*Record excerpts*.

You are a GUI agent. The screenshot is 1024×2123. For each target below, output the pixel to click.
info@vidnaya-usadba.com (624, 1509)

==

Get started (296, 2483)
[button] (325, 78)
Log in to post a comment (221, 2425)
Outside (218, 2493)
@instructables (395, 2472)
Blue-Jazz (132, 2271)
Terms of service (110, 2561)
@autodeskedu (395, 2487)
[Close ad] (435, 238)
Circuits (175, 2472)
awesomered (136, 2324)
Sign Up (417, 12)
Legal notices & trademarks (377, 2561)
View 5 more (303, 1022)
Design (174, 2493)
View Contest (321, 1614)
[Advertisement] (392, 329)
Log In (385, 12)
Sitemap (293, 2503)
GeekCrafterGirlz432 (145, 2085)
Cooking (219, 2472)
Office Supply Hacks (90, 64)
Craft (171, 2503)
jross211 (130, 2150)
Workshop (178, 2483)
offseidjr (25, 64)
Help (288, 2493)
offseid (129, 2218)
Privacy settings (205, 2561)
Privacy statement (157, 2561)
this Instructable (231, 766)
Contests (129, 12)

*Goal of the exercise*. From the records above, copy only the lines starting with the line that holds "Log In (385, 12)" and going on through the line that holds "Contests (129, 12)", exactly as written.

*Answer to the problem*.
Log In (385, 12)
Sitemap (293, 2503)
GeekCrafterGirlz432 (145, 2085)
Cooking (219, 2472)
Office Supply Hacks (90, 64)
Craft (171, 2503)
jross211 (130, 2150)
Workshop (178, 2483)
offseidjr (25, 64)
Help (288, 2493)
offseid (129, 2218)
Privacy settings (205, 2561)
Privacy statement (157, 2561)
this Instructable (231, 766)
Contests (129, 12)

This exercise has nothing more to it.